Patágoras el maestro, y Kallistus, su discípulo, caminaban lentamente por la senda pedregosa que iba desde la playa hasta la ciudad. El día era soleado y cálido, y el sudor bañaba la frente de ambos.
– Maestro… – empezó Kallistus.
– Dime – contestó Patágoras, parando en seco.
– ¿Podrías hablarme de esa férrea ley que debe respetar todo filósofo? – preguntó el joven.
– Todavía no – repuso Patágoras.
Éste reanudó su andadura, y Kallistus le siguió. Pasaron por el viejo olivo y por el acantilado. Kallistus seguía dándole vueltas al asunto.

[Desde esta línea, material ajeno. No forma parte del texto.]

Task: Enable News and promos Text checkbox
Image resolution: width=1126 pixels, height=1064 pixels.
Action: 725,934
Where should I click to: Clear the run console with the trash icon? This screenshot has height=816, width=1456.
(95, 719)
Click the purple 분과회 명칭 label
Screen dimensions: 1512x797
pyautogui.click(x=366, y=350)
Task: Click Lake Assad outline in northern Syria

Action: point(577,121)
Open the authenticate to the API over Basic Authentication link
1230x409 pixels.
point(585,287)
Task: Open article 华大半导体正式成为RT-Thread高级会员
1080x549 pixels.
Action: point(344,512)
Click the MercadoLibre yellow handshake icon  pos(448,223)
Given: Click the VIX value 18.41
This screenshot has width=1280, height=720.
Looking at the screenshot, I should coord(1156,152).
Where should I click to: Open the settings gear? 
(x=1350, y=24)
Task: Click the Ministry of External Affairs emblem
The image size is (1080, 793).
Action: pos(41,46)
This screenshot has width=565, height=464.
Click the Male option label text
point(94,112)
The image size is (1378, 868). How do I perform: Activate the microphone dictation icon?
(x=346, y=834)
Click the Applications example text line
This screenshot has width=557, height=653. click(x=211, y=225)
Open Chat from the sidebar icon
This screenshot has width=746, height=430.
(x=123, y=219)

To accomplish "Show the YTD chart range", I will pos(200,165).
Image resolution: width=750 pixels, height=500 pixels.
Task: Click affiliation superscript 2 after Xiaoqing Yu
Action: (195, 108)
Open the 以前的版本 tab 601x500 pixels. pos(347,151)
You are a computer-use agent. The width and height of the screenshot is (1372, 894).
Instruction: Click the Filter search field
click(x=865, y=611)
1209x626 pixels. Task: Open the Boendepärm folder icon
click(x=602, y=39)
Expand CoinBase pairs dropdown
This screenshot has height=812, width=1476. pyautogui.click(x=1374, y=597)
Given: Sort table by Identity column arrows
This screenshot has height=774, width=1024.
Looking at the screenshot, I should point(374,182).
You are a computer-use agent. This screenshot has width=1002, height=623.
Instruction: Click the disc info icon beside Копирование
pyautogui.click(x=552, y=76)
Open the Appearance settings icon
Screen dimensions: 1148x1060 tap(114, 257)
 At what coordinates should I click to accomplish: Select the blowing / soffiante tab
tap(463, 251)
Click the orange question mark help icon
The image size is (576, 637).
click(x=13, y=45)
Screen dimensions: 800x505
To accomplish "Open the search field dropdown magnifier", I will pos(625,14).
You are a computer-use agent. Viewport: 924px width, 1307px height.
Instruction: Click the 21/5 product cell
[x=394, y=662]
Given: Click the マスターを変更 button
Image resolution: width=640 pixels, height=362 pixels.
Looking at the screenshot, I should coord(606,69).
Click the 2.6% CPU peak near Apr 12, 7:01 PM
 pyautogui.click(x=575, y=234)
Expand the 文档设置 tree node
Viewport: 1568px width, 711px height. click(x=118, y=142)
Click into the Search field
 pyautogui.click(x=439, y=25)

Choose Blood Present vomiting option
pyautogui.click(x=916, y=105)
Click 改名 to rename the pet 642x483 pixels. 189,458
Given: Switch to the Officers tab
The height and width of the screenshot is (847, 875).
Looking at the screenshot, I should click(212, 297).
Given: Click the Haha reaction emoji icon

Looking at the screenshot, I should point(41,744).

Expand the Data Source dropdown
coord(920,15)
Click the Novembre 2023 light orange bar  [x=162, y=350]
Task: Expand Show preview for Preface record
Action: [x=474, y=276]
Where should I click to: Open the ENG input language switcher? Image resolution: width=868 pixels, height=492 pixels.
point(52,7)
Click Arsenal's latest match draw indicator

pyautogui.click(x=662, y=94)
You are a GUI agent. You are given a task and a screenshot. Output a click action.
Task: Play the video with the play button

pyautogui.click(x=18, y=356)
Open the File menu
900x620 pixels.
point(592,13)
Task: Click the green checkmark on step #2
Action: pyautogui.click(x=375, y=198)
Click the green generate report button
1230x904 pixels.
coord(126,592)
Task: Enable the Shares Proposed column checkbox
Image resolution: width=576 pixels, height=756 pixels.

Se le notaba concentrado.
– Maestro… ¿por qué no puedes decírme esa ley ahora?
– No ha llegado aún el momento correcto – contestó arisco Patágoras.
Se puso a caminar otra vez, a mayor velocidad. Separó ligeramente su trayectoria del sendero, y se internó en una pista de trashumancia, llena de excrementos de oveja. El discípulo le seguía con gran dificultad.
De repente, Kallistus tropezó con una roca que sobresalía del terreno, cayendo de espaldas y lanzando un gritito de sorpresa. Patágoras, asustado y aliviado al mismo tiempo, ayudó Kallistus a levantarse, quitándole el polvo amarillento de la toga.
– Por fin. Ahora ya estás listo para que te diga la ley del filósofo – dijo el anciano con una leve sonrisa.
Kallistus miró a su maestro con perplejidad, mientras se masajeaba el fondo de la espalda.
– ¿Y cuál es?
– “Nunca te pongas a filosofar estando en movimiento”.